Diastasis recti occurs when the two long bands of abdominal muscles, the rectus abdominis, spread apart. These “six-pack” muscles run vertically along the front of the belly and are normally joined by the linea alba, a band of connective tissue. When this tissue stretches and widens, a gap forms between the muscles. This article guides you through a basic self-assessment at home.
Understanding Diastasis Recti
Diastasis recti commonly occurs due to increased intra-abdominal pressure stretching the linea alba. Pregnancy is a frequent cause, as the expanding uterus and hormonal changes thin and soften this connective tissue. It can also result from rapid weight changes, obesity, or improper core exercises. While often affecting about 60% of women postpartum, it can also affect men and newborns.
Symptoms of diastasis recti include a visible bulge or “pooch” in the abdomen, particularly above or below the navel, which becomes more noticeable during core-engaging activities like sitting up or straining. Other symptoms include lower back pain, poor posture, constipation, pelvic floor issues like urinary incontinence, and a general feeling of core weakness.
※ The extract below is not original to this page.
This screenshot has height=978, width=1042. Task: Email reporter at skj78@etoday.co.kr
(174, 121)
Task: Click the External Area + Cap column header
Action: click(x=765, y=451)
The separation itself is not painful, though associated symptoms might cause discomfort.
Performing the Self-Assessment
Lie on your back with your knees bent, feet flat on the floor. Position one hand behind your head for support. Place the fingertips of your other hand, pointing towards your feet, across your midline, just above your belly button.
Relax your abdominal muscles, then slowly lift your head and shoulders slightly off the floor to engage your abdominal muscles. As you lift, gently press your fingertips into your abdomen. Feel for a gap or a soft, jelly-like depression between the two sides of your rectus abdominis muscles.
Assess multiple points along the linea alba, as separation can vary. Check at the navel, three finger-widths above, and three finger-widths below. Note the width of any gap by how many fingers fit snugly. Pay attention to the depth of the separation and the tension or firmness of the tissue underneath.
Interpreting Your Assessment Results
After self-assessment, you will observe the width and depth of any abdominal separation. A “normal” finding means no significant gap or a very shallow one, less than one finger-width. If the tissue under your fingers feels firm and provides resistance, this suggests good linea alba integrity. Some separation is normal, especially postpartum, with a typical rectus distance of 2-2.8 cm at six months postpartum.
A positive finding for diastasis recti is a gap of two or more finger-widths between the abdominal muscles. This corresponds to a distance of approximately 2.5 cm (just under 1 inch) or greater. Beyond the width, the depth of the separation is also important.
If your fingers sink in easily and the tissue feels soft or spongy without much pushback, it may suggest a more significant diastasis. Conversely, if the tissue feels tense or springy, it indicates better support. This self-assessment serves as an initial screening tool, not a definitive medical diagnosis.
Next Steps After Self-Assessment
If your self-assessment suggests diastasis recti, especially with a gap of two or more finger-widths or associated symptoms, seek professional medical advice. A healthcare provider, such as a doctor, physical therapist, or women’s health specialist, can provide a formal diagnosis and personalized guidance. They may use physical examination to confirm the condition and determine its severity.
Avoid self-diagnosing or starting aggressive exercises without professional consultation, as some movements, like traditional crunches or sit-ups, can worsen the condition. A physical therapist specializing in women’s health or pelvic floor issues is qualified to assess and recommend appropriate exercises to strengthen deep core muscles and improve abdominal function. They can help you move safely and develop a tailored plan to address the separation and any related symptoms.